Nie seit dem Nato-Doppelbeschluss vor bald 38 Jahren gab es so viel nukleare Drohrhetorik wie heute. Selbst zur Hochzeit des Kalten Krieges wurde nicht so leichtfertig über den Einsatz von Atomwaffen geredet. Die russische Führung hat diesen Geist aus der Flasche gelassen. Jetzt bringt er sie selbst in Schwierigkeiten.
Als 2015 ein Dokumentarfilm des russischen Staatsfernsehens Wladimir Putin als genialen Dirigenten der Krim-Annexion präsentierte, trug er auch die Botschaft in die Welt, der Präsident habe darüber nachgedacht, die russischen Atomwaffen in Gefechtsbereitschaft zu versetzen. Ein andermal prahlte ein Moderator, Russland sei in der Lage, die Vereinigten Staaten "in radioaktive Asche zu verwandeln". Iskander-Raketen wurden nach Kaliningrad verlegt, von wo aus sie Atomsprengköpfe nach Berlin tragen könnten.
Wirtschaftlich ist Russland zu schwach und politisch zu unattraktiv, um international Gewicht zu erlangen.

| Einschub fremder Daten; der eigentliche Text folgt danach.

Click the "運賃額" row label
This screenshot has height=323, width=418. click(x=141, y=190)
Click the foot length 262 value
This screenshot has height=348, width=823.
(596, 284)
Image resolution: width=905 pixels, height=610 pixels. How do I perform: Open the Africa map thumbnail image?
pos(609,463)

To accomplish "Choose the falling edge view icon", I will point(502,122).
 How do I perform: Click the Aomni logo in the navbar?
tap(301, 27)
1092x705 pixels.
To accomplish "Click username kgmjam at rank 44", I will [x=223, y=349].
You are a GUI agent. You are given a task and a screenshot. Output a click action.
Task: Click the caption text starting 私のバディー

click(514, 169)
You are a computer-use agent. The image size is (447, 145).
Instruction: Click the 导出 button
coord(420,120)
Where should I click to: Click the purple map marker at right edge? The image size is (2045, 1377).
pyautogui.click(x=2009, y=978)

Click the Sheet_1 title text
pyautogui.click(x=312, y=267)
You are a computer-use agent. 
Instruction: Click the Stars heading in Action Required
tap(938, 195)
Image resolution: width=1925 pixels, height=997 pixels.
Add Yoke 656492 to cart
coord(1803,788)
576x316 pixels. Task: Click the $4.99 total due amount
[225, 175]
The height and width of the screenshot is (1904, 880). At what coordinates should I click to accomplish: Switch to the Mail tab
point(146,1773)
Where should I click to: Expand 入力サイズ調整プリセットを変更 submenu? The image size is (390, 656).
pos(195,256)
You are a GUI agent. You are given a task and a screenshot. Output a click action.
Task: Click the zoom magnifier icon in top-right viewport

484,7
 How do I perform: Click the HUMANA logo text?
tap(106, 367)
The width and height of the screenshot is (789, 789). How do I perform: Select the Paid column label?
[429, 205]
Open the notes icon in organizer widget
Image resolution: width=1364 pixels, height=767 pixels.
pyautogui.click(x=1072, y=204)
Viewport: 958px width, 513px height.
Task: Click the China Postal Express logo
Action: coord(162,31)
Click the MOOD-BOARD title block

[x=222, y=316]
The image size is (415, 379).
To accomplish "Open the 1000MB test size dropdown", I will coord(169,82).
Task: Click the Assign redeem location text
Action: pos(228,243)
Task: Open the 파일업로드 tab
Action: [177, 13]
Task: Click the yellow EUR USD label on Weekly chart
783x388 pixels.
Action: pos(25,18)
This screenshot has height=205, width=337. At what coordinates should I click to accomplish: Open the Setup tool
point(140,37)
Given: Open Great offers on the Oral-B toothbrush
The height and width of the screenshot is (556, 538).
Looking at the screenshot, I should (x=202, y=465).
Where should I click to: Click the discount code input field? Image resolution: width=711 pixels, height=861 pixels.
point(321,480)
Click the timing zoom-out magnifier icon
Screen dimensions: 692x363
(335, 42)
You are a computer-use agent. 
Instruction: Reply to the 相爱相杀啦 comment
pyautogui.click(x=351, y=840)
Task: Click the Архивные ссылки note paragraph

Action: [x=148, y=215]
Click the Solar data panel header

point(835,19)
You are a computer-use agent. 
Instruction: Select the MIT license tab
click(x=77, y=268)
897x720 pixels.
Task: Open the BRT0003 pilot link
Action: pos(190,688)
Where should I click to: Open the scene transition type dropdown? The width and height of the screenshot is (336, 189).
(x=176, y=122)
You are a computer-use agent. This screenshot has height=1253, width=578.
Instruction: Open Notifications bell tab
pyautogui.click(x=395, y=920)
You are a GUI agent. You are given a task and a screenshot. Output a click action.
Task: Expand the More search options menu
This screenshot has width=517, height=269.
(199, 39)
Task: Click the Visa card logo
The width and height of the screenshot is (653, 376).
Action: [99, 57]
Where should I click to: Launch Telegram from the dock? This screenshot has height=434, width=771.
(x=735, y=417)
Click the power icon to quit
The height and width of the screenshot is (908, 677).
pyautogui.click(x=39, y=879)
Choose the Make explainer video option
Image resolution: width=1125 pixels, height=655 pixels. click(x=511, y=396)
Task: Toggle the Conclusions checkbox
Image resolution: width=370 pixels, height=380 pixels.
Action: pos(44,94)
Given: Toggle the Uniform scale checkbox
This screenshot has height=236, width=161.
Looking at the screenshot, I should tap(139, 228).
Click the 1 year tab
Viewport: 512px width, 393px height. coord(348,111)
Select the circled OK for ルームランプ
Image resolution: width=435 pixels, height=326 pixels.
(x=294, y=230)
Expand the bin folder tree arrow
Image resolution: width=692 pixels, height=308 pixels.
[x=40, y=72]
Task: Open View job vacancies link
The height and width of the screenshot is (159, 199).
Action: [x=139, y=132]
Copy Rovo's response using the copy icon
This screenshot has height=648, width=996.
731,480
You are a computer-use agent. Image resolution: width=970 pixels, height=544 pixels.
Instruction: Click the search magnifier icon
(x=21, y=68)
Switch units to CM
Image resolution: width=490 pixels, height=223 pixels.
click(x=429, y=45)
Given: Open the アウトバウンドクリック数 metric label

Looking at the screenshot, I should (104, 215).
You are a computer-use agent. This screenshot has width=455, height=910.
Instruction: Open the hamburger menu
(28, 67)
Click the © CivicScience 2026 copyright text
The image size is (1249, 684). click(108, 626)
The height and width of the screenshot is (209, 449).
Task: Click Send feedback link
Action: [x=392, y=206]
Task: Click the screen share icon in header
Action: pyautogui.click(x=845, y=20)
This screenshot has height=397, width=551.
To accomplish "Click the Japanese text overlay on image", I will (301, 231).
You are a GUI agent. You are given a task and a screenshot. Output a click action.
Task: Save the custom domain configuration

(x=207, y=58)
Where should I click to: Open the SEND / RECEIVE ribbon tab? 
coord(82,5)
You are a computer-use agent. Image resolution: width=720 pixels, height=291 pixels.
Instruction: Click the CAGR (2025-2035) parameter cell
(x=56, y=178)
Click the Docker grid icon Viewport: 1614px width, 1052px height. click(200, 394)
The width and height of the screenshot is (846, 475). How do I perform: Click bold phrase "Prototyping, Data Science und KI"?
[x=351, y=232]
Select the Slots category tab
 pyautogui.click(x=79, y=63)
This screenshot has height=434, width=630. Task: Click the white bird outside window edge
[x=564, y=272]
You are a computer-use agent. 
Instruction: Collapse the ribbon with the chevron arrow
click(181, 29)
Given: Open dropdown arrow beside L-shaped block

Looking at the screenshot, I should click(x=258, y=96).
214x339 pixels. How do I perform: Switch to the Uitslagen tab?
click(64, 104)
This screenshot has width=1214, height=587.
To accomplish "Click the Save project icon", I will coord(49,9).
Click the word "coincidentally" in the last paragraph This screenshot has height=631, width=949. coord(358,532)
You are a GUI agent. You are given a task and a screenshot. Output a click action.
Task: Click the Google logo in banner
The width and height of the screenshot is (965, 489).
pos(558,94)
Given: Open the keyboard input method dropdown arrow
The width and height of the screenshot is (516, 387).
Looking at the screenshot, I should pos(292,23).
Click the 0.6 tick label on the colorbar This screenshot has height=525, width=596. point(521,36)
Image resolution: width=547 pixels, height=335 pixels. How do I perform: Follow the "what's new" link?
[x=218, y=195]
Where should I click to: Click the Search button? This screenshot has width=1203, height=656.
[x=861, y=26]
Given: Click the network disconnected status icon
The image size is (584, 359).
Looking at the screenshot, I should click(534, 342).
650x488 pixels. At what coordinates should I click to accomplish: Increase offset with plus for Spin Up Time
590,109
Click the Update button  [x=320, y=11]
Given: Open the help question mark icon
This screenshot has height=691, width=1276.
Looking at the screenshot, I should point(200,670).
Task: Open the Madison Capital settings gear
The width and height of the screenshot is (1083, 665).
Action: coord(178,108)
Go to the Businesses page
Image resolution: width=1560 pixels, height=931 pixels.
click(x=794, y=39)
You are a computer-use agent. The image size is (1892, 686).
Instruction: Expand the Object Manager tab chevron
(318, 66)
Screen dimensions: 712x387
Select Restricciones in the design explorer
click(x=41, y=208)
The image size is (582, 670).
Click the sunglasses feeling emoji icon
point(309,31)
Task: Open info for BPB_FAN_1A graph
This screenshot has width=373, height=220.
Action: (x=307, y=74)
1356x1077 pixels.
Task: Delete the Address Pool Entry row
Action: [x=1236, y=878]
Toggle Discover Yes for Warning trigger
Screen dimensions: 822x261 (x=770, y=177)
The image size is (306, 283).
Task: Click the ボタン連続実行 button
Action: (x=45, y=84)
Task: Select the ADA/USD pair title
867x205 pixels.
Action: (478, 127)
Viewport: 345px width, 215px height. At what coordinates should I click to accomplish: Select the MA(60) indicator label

Die Führung erreichte dieses Ziel jedoch mit einer relativ billigen Guerilla-Taktik aus Desinformation, Hacking, Geheimdienst-Aktionen und Einsätzen von Elitekommandos. Die nukleare Keule in der Hinterhand stellt sicher, dass es darauf keine entschlossene Antwort gibt.
Nun kündigt der von Moskau zunächst hofierte Donald Trump eine kräftige nukleare Nachrüstung an. Um das Gleichgewicht zu erhalten, müsste Moskau nachziehen. Aber einen neuen Rüstungswettlauf kann sich Russland schlicht nicht leisten.